WORK INSTRUCTIONS: Could you restate the entries below word for word?

Source records
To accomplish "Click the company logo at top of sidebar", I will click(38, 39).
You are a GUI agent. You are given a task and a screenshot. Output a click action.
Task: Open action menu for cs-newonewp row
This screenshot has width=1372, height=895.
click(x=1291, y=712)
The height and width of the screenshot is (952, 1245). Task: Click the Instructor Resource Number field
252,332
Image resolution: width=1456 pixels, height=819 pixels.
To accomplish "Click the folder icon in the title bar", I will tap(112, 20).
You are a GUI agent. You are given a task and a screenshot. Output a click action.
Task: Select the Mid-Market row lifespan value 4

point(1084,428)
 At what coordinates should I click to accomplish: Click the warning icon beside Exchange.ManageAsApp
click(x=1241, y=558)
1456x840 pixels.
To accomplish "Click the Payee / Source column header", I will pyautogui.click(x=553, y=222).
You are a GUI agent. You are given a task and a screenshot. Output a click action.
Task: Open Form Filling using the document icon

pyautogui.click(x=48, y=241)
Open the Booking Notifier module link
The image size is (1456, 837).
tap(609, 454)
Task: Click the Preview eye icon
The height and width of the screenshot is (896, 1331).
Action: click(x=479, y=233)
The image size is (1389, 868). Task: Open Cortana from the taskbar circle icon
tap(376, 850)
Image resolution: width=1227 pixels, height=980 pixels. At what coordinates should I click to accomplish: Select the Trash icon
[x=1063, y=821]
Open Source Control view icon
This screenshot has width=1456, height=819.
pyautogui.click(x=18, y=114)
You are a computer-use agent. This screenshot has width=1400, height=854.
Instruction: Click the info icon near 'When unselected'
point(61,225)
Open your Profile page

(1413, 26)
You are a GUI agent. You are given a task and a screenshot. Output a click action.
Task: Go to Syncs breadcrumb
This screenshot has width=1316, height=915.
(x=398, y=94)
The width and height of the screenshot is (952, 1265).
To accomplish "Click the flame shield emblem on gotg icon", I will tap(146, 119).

TASK OUTPUT:
To accomplish "Click the company logo at top of sidebar", I will click(38, 39).
You are a GUI agent. You are given a task and a screenshot. Output a click action.
Task: Open action menu for cs-newonewp row
This screenshot has width=1372, height=895.
click(x=1291, y=712)
The height and width of the screenshot is (952, 1245). Task: Click the Instructor Resource Number field
252,332
Image resolution: width=1456 pixels, height=819 pixels.
To accomplish "Click the folder icon in the title bar", I will tap(112, 20).
You are a GUI agent. You are given a task and a screenshot. Output a click action.
Task: Select the Mid-Market row lifespan value 4

point(1084,428)
 At what coordinates should I click to accomplish: Click the warning icon beside Exchange.ManageAsApp
click(x=1241, y=558)
1456x840 pixels.
To accomplish "Click the Payee / Source column header", I will pyautogui.click(x=553, y=222).
You are a GUI agent. You are given a task and a screenshot. Output a click action.
Task: Open Form Filling using the document icon

pyautogui.click(x=48, y=241)
Open the Booking Notifier module link
The image size is (1456, 837).
tap(609, 454)
Task: Click the Preview eye icon
The height and width of the screenshot is (896, 1331).
Action: click(x=479, y=233)
The image size is (1389, 868). Task: Open Cortana from the taskbar circle icon
tap(376, 850)
Image resolution: width=1227 pixels, height=980 pixels. At what coordinates should I click to accomplish: Select the Trash icon
[x=1063, y=821]
Open Source Control view icon
This screenshot has width=1456, height=819.
pyautogui.click(x=18, y=114)
You are a computer-use agent. This screenshot has width=1400, height=854.
Instruction: Click the info icon near 'When unselected'
point(61,225)
Open your Profile page

(1413, 26)
You are a GUI agent. You are given a task and a screenshot. Output a click action.
Task: Go to Syncs breadcrumb
This screenshot has width=1316, height=915.
(x=398, y=94)
The width and height of the screenshot is (952, 1265).
To accomplish "Click the flame shield emblem on gotg icon", I will tap(146, 119).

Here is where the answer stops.